#### DOCUMENT EXTRACT ####

Irish satirical magazine published 1922-1968

Dublin Opinion was an Irish satirical magazine, published monthly from 1922 to 1968. It was founded by cartoonists Arthur Booth and Charles E. Kelly and writer Thomas J. Collins. Booth was its first editor, and drew the covers of the early issues. The first issue was launched on 1 March 1922, and its entire print run of 3,000 sold out. The next issue sold poorly, but from the third issue the magazine was distributed by Eason & Son and sales improved, rising to 40,000 per issue within four years, and 60,000 at its peak.

Launched on the eve of the Irish Civil War, the magazine's editorial stance was carefully balanced between Free Staters and Republicans, and its satire was generally gentle, albeit less so when it came to Britain and northern Unionists. Booth's cartoons were sombre, focusing on the destruction caused by the war and the unemployment that followed, while Kelly's were more playful. Collins wrote most of the text pieces under a variety of pseudonyms, including Paul Jones, Clement Molyneaux, Lycurgus and Epictetus. After Booth's death in 1928, Kelly and Collins took over as joint editors.

#### DATA ####

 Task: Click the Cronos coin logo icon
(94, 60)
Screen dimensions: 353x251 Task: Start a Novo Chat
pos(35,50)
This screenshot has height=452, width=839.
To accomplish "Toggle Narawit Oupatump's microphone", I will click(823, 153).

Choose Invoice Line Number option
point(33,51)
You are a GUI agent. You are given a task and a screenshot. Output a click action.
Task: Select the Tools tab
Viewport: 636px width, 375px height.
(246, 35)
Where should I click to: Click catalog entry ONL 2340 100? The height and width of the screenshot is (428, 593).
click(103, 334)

####

TASK DETAILS
Answer these questions from the Dublin Opinion text:
(a) How many copies made up the print run of the first issue?
(b) Which firm distributed the magazine from the third issue onward?
(c) Who took over as joint editors after Booth's death in 1928?
The records were taken from a separate source.

PROBLEM SOLUTION
(a) 3,000
(b) Eason & Son
(c) Kelly and Collins